Look for the word "computer" in the records, and copy each line where it appears.

(Stored data)
* * * * * * *

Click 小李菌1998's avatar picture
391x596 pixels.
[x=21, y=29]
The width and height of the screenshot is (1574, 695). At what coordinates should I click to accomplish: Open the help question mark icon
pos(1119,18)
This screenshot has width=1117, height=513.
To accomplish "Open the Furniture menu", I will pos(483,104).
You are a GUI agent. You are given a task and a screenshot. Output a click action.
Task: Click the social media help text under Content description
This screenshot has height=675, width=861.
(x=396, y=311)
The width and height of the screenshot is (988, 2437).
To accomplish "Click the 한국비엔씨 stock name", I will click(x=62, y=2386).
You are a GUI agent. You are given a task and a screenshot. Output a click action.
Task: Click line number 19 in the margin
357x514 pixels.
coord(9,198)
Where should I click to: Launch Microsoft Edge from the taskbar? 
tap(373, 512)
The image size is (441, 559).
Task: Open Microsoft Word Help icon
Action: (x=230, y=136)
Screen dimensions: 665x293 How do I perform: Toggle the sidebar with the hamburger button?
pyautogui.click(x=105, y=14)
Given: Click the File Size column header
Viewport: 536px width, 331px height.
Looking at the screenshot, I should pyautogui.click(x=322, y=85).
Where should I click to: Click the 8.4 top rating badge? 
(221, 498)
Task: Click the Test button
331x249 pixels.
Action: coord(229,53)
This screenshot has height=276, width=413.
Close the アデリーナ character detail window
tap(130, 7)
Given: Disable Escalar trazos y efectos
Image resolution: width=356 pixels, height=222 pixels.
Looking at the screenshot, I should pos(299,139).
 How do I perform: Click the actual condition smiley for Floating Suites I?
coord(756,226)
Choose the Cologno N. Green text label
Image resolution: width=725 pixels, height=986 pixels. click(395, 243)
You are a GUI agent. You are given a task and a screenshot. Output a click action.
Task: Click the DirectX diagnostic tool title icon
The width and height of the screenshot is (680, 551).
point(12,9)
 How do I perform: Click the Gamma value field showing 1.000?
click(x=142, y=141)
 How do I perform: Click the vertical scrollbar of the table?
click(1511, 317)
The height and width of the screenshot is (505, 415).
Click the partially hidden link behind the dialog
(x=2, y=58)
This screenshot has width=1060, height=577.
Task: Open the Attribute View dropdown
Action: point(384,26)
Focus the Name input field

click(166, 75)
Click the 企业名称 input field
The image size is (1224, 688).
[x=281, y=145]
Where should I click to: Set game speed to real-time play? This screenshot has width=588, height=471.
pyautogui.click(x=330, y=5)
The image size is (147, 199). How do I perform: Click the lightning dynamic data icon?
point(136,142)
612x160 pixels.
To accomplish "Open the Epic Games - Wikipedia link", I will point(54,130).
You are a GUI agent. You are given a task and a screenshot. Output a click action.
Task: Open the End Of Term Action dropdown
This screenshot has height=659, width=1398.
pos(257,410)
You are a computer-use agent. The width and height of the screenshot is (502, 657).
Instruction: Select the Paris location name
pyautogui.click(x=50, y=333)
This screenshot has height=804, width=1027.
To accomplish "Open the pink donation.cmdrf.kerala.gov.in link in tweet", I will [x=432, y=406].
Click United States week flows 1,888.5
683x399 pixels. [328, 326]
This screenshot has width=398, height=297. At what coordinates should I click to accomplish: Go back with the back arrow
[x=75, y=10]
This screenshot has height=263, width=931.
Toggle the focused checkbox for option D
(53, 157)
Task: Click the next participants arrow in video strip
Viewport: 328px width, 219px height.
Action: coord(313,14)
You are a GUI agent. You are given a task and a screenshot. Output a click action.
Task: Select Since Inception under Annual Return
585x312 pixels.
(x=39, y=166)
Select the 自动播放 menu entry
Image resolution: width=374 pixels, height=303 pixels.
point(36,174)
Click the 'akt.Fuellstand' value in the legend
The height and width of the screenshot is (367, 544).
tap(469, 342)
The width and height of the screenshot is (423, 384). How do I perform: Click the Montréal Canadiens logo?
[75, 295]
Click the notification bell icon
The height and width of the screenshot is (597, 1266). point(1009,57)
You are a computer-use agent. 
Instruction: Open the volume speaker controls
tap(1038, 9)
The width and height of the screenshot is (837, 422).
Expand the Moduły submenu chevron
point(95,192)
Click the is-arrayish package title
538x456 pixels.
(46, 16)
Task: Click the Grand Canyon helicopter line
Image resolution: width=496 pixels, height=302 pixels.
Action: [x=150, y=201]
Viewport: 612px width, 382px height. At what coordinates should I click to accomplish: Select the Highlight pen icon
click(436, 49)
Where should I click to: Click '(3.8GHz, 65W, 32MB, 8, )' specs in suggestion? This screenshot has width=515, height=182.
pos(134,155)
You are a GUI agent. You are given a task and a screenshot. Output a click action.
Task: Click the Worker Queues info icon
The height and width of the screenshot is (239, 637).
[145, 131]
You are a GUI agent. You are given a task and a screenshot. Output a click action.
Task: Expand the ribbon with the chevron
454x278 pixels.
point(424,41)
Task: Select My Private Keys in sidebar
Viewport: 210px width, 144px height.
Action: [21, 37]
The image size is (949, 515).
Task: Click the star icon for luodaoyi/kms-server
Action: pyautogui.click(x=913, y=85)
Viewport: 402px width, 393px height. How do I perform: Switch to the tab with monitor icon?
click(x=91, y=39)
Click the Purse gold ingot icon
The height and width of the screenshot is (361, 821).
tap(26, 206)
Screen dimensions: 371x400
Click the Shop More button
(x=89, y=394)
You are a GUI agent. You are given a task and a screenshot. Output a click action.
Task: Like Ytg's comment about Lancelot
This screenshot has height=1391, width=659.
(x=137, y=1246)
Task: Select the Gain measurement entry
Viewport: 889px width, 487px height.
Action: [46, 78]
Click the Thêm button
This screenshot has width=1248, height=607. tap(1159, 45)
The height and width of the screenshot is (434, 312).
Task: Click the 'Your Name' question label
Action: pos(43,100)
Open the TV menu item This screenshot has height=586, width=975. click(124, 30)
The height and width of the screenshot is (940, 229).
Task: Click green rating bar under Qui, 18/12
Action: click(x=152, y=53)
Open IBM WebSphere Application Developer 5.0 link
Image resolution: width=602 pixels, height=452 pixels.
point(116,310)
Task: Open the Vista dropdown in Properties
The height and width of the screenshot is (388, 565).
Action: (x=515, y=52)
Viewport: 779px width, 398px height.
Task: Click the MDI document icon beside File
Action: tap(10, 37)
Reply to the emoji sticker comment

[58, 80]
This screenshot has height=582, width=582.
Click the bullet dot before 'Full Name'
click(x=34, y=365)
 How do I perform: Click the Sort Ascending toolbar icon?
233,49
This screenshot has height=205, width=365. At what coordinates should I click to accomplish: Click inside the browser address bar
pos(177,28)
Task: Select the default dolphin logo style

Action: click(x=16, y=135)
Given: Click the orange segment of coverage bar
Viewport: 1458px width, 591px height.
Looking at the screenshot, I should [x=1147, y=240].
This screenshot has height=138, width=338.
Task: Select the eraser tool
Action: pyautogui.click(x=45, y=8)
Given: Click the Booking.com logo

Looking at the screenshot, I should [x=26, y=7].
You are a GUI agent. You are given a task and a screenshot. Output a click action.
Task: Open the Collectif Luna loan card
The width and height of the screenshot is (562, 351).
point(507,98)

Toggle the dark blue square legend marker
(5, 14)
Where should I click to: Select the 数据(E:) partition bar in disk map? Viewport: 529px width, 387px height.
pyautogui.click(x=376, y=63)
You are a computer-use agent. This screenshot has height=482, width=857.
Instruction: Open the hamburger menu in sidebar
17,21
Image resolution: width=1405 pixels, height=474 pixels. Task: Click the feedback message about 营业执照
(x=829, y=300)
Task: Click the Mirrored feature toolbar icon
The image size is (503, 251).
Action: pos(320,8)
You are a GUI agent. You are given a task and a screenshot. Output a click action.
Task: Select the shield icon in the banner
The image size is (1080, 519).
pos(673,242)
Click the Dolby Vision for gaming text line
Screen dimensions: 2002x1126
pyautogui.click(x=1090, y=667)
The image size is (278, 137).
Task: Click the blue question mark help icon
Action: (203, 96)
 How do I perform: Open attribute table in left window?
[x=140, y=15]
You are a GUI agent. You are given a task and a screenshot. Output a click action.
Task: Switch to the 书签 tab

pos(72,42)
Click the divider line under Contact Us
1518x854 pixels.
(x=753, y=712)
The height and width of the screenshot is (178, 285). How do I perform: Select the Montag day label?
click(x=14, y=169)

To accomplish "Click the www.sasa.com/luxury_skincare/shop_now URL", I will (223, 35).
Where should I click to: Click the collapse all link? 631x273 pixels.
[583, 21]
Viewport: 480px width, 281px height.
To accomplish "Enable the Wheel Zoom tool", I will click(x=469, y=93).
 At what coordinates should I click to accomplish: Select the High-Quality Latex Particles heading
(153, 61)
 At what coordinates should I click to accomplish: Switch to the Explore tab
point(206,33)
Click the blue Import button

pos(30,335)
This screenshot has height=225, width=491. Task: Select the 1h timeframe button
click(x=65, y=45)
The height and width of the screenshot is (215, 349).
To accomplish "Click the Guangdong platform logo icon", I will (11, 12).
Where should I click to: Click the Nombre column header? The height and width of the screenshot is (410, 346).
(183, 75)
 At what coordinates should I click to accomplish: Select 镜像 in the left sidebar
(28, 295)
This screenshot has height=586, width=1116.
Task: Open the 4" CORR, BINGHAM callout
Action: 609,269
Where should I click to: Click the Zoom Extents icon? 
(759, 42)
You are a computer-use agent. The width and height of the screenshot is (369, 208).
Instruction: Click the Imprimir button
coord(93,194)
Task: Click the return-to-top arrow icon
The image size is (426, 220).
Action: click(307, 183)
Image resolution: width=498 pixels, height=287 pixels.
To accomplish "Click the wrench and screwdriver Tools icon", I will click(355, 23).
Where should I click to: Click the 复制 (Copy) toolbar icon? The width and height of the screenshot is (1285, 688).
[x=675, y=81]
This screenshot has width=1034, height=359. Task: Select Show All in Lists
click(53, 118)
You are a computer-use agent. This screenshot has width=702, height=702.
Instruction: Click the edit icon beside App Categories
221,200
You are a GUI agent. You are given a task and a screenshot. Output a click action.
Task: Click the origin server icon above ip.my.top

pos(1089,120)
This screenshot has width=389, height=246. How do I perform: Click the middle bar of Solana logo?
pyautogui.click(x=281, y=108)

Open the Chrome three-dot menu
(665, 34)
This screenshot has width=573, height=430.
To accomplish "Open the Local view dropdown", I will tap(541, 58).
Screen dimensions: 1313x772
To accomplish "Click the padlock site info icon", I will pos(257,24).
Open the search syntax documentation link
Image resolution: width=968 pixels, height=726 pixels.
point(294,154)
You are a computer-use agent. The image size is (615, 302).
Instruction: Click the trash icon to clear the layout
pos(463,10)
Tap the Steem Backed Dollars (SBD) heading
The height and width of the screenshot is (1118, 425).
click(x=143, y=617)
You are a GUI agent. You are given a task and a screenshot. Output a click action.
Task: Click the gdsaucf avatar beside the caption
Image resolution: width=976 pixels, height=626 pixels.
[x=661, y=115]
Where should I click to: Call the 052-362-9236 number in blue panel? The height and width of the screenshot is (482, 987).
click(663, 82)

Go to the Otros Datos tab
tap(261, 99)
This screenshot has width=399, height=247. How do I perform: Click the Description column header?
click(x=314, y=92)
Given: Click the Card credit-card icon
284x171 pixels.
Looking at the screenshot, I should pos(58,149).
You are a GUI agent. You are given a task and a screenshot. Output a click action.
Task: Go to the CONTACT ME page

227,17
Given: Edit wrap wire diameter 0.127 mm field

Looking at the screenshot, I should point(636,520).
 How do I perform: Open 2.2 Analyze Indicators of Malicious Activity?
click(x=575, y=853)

* * * * * * *

● REPLY
You are a computer-use agent. The width and height of the screenshot is (502, 657).
You are a computer-use agent. 
You are a computer-use agent. This screenshot has height=482, width=857.
You are a computer-use agent. The width and height of the screenshot is (369, 208).
You are a computer-use agent. This screenshot has width=702, height=702.
You are a computer-use agent. The image size is (615, 302).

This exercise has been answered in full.